Хмель то ли был, то ли не было его. Юра молчал, оглушенный, а Семеныч уже наливал еще стакан и открывал новую бутылку, чтобы плеснуть и себе горькой вровень с Юрой.

– Откуда… телеграмма? – нашел в себе силы спросить Юра.

– Вот, смотрю: поселок Генералово, Тетеринская область. А что за «И Я» такое в конце?

– Почтарша Галина Федоровна, как всегда, не в свое дело лезет, – с трудом шевелил языком Юра.

– Понятно. А остальное? Что-то не так?
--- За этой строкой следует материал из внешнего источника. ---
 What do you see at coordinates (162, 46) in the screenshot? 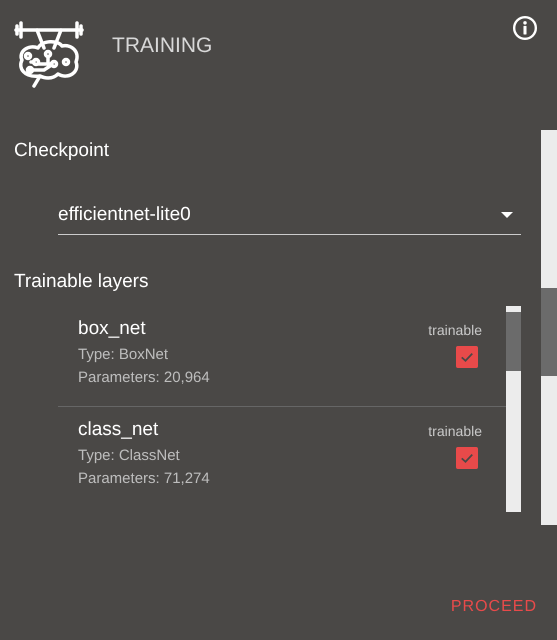
I see `page-title: TRAINING` at bounding box center [162, 46].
Давай скажи, не молчи.

– Все не так, – ответил Юра. – Все не так… Значит, она туда вернулась. Чтобы умереть? Почему я не знал ничего? Отец не писал. Семеныч… Семеныч, отпусти мать похоронить.

– Не могу, Юрий Алексеевич. Не положено.

– Семеныч, будь человеком.

– Нельзя, сказал. Да и не успеешь. Двадцать четвертое уже завтра. Ты лучше водку пей, помяни маму.

– Семеныч… – молил Юра.

– Нельзя.

– Последний раз я видел ее на своей свадьбе, Семеныч. Кто мог знать, что в последний? И даже в гробу теперь не увижу. Не прощусь, – бормотал Юра и не узнавал своего голоса.

– В гробу, может, и лучше, что не увидишь. А проститься можно уж как умеешь. Вспомни ее, подумай, поговори мысленно. А на похороны – нет, не могу отпустить. И самовольно, будь другом, не вздумай… Некем мне конвой усиливать. Ох, скоренько все побегут по своим делам с зоны! – вздохнул Семеныч. – Ну что? Помянем, Юра, твою маму? Давай еще залпом-то. Земля пухом.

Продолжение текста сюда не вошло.